WHAT IS EXPECTED —
Filter the records below and copy every line containing the word "computer".

DATA RECORDS —
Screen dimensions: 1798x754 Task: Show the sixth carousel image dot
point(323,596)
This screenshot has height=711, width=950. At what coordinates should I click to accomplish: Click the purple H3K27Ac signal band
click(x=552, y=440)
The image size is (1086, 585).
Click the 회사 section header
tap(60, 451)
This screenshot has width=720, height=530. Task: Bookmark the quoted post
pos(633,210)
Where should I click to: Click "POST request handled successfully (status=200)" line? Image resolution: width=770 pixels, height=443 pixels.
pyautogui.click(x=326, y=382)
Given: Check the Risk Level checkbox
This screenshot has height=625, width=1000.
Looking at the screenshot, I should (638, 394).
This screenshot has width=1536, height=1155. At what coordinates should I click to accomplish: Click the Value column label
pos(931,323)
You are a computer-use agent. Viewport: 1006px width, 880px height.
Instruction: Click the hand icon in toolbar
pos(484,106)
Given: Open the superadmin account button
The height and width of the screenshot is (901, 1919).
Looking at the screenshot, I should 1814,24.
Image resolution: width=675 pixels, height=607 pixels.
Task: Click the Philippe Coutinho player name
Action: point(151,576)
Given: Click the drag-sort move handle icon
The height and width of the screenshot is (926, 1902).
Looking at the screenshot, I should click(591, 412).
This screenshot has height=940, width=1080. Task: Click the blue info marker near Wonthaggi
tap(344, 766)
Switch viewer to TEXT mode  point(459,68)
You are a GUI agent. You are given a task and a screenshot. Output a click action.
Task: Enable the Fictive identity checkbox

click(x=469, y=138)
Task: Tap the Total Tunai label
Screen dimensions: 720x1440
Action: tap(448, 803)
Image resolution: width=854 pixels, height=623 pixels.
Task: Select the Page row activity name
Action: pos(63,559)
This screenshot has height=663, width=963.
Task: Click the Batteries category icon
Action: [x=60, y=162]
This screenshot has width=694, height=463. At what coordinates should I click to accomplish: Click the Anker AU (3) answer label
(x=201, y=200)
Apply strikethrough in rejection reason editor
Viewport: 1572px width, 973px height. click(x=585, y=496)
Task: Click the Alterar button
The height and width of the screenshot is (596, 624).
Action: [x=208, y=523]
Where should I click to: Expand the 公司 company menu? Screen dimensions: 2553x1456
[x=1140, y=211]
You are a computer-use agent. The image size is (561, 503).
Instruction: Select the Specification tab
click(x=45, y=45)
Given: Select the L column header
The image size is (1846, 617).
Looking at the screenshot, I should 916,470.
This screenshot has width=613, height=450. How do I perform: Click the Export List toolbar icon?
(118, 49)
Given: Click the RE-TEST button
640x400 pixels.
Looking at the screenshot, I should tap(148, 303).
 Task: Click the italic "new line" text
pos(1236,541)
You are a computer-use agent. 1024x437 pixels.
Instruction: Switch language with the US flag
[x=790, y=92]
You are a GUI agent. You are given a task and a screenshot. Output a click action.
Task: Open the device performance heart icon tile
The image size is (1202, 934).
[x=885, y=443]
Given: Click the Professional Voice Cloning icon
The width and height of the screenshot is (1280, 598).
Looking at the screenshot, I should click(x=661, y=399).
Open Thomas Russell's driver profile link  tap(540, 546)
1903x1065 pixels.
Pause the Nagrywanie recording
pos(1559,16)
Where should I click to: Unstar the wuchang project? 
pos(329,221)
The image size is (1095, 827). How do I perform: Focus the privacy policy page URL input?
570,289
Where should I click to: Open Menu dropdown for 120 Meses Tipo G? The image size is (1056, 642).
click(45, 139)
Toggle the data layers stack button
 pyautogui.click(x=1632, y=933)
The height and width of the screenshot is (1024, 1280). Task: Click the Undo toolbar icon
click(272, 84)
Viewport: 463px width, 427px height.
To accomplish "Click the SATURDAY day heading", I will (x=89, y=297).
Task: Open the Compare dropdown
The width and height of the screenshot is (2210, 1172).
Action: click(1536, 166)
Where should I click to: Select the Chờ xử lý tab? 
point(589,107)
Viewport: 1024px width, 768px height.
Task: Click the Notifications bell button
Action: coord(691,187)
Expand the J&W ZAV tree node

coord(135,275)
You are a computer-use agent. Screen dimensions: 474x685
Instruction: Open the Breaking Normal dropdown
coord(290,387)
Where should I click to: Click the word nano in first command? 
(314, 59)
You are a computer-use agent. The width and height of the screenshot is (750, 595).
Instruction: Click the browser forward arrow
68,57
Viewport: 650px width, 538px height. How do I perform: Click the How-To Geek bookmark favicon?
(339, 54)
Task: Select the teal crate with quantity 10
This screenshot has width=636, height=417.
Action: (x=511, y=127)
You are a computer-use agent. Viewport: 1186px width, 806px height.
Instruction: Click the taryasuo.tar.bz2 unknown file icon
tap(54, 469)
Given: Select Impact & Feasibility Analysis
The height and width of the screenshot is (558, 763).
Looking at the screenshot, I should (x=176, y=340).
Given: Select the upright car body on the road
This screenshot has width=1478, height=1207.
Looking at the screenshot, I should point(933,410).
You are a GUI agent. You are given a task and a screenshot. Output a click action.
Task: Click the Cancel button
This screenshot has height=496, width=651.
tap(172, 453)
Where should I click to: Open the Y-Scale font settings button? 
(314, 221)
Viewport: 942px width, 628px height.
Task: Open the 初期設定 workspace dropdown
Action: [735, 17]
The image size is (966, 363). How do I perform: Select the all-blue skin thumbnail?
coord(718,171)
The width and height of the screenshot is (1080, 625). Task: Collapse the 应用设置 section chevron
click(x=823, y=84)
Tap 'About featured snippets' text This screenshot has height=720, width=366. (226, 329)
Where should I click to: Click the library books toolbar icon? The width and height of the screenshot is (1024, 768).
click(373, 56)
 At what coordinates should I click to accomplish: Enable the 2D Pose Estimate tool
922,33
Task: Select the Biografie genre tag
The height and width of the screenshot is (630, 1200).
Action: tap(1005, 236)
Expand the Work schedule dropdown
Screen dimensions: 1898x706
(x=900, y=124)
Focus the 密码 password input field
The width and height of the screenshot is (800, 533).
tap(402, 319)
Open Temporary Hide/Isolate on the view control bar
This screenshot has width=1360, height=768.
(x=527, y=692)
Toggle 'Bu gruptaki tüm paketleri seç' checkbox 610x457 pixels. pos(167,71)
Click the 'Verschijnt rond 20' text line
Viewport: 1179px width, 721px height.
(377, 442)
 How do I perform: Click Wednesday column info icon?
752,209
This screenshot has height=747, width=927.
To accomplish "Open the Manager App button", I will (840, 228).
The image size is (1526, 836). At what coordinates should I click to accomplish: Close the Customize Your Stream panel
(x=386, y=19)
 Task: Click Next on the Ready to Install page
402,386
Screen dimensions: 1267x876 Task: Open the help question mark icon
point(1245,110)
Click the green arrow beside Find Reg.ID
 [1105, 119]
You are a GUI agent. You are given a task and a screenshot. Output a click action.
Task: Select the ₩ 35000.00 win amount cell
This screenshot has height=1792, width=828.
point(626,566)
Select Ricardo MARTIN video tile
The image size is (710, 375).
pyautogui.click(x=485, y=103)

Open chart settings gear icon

RESULT OF THIS TASK —
You are a computer-use agent. Viewport: 1006px width, 880px height.
You are a computer-use agent. The image size is (561, 503).
You are a computer-use agent. 1024x437 pixels.
You are a computer-use agent. Screen dimensions: 474x685
You are a computer-use agent. The width and height of the screenshot is (750, 595).
You are a computer-use agent. Viewport: 1186px width, 806px height.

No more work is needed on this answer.